▶ ASSIGNMENT
Since each line must match the original, copy out the records with no differences at all.

(MATERIAL SHOWN Opens)

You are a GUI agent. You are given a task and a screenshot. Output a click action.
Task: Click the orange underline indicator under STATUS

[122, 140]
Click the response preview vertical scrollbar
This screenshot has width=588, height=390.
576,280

(MATERIAL SHOWN Closes)

▶ REPLY TO THE EXERCISE
You are a GUI agent. You are given a task and a screenshot. Output a click action.
Task: Click the orange underline indicator under STATUS

[122, 140]
Click the response preview vertical scrollbar
This screenshot has width=588, height=390.
576,280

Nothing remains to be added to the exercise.